Michael Mourelatos: It is an unfair question, but I believe that the commercial sector was the trailblazer for a lot of our rethinking and creating monetizing solutions that heavily relied on Big Data. Companies, like Yahoo and Google, eBay, and others dealt with the problem much earlier and invested heavily into the solutions which challenged the limitations of legacy solutions. So in this context, I would have to say commercial has had the edge.
WashingtonExec: What big data capabilities are you seeing now and how do you see it evolving?
Michael Mourelatos: For most, Big Data is as obtuse and daunting a concept as Cloud and previously Cyber. We see some quiet sprinting by some toward the juxtaposition of massive structured data repositories overlaid and enriched with results from unstructured analysis. Separately, we are also beginning to see a refocusing by many on delivering visualization tools which can be more immersive with the data through the use of semantics and ontology driven vignettes.
WashingtonExec: What is the biggest misconception of Big Data?
Michael Mourelatos: That it’s purely a new way of storing large amounts of data…a new database technology…
Big Data is about new forms of complexity that have quickly arisen due to the interconnectedness of nearly everything the modern society is producing. The ways by which we ask questions of our world is shifting and Big Data injects a paradigm that forces us to step back and rethink how to tactically approach the way mission can be enhanced.
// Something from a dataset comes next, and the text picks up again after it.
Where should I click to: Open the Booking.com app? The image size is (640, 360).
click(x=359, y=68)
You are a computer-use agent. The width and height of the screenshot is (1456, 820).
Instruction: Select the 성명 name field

WashingtonExec: What more do you think the government could do as far as initiatives to push Big Data?
Michael Mourelatos: Government is both a big consumer and can be a very large producer of data, however, most the data that is available for public consumption is not easily accessible via standardized and published APIs.
WashingtonExec: What do you like to do in your spare time?
Michael Mourelatos: I am fortunate to have three thriving young boys that keep me fully engaged with their school and sports activities. Most weekends I can be found on a baseball or soccer field, and occasionally, a golf course.
I remain highly passionate in leveraging advancing technologies to deliver solutions that are aimed at keeping our nation and its interests protected, and building an environment that fosters innovation empowering the team and its individuals to embrace a clear vision and thinking as owners of the organization.